If I could back in time, perhaps four or five years ago, I would tell myself that it’s ok to make up your own rules!!! Well, at least when it comes photography. I was so focused on getting the rules and getting them right that it made my photography journey extremely stressful. Who says there’s a right f-stop for every shot, if you like it it’s right!!! Except this took me way longer to learn than to write. I once asked my girl friends to model for me and after lining them up as a potential wedding party, I photographed the same frame at every single f-stop to see the difference!!! That was tiring, but it narrowed my options for me, because I seemed to really like 2.0 and so I stuck with it for a few years, except now I’m more of a 2.8 girl ;). So, this post is for someone who is familiar with ISO, f-stop, white balance and shutter speed . . . and for someone who wants to use these without minimal stress ;).
Last night I met up with my friend Laura and taught her a few basic things I do at every shoot, these are tips based on how I like my photos to turn out, but definitely are not rules!
1. Set your camera in Manual mode
2. Set f-stop to 2.8 (or your favorite number ;), whichever one you like shooting at most of the time)
3. Set your ISO. 100 for a very bright sunny time of day. 400 for a sunny time of day. Over 500 hundred for a darker shooting area, but most of the time I’m never past 640 unless I’m indoor in a super dark church.
4. Set your White Balance to a picture corresponding to your light source, or to the warmth you like on the back of the screen (I sure have the best explanations ever!). I never let my camera decide the white balance on every shot, because I like to edit my photos in a batch and choosing one temperature for my photos really speeds up the process.

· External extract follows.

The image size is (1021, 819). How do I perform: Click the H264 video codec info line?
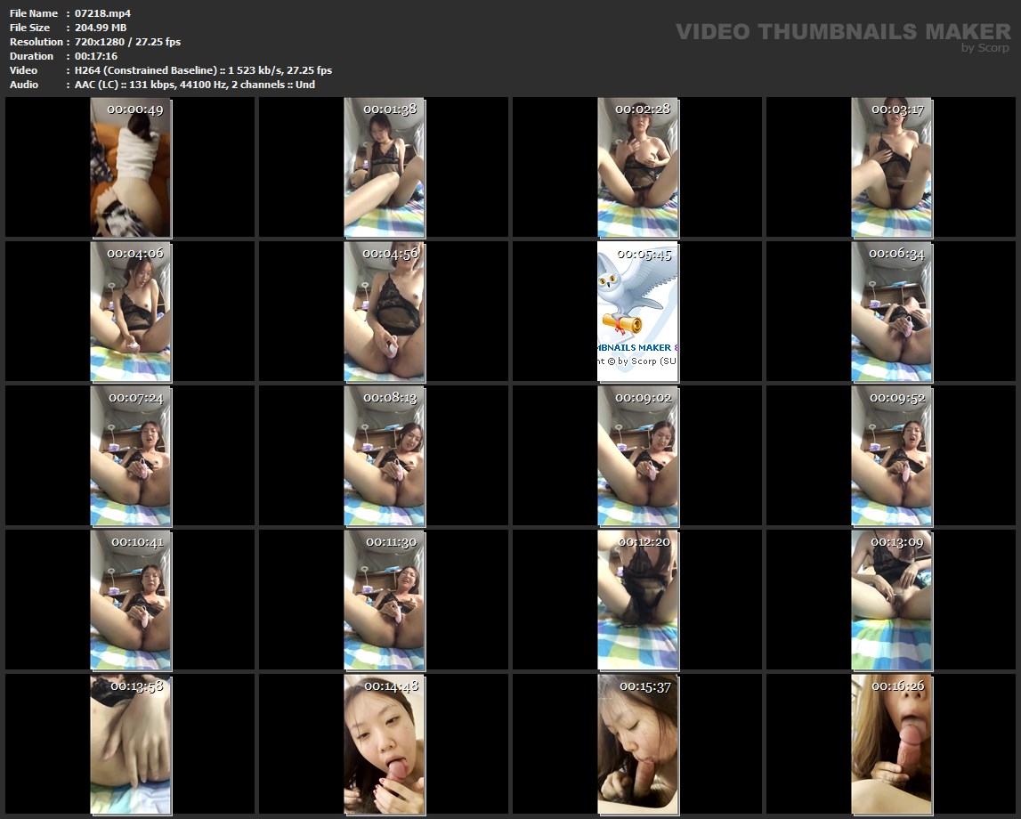pos(203,70)
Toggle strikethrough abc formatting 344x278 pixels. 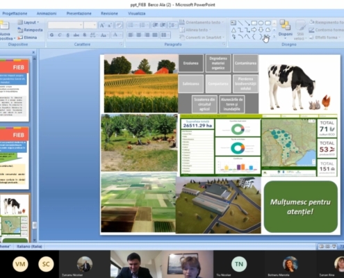pyautogui.click(x=76, y=35)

5. Set your shutter speed! Now this you can do by trial and error (well unless you shoot film). As one photographer once told me it’s all about making your picture lighter or darker and since he’s pretty good, I’ll take his word on this. So take a few trial shots and see which shutter speed gives you the amount of light you like!
Basically the only thing I constantly change throughout the shoot is the shutter speed, this makes it very easy for me to shoot and always be ready for any shot ;). Sometimes I might have to adjust steps 3 and 4 because the light changes, but other than that, it’s a great way to narrow down manual shooting! Laura, I hope this is helpful and if it helps another person, even better!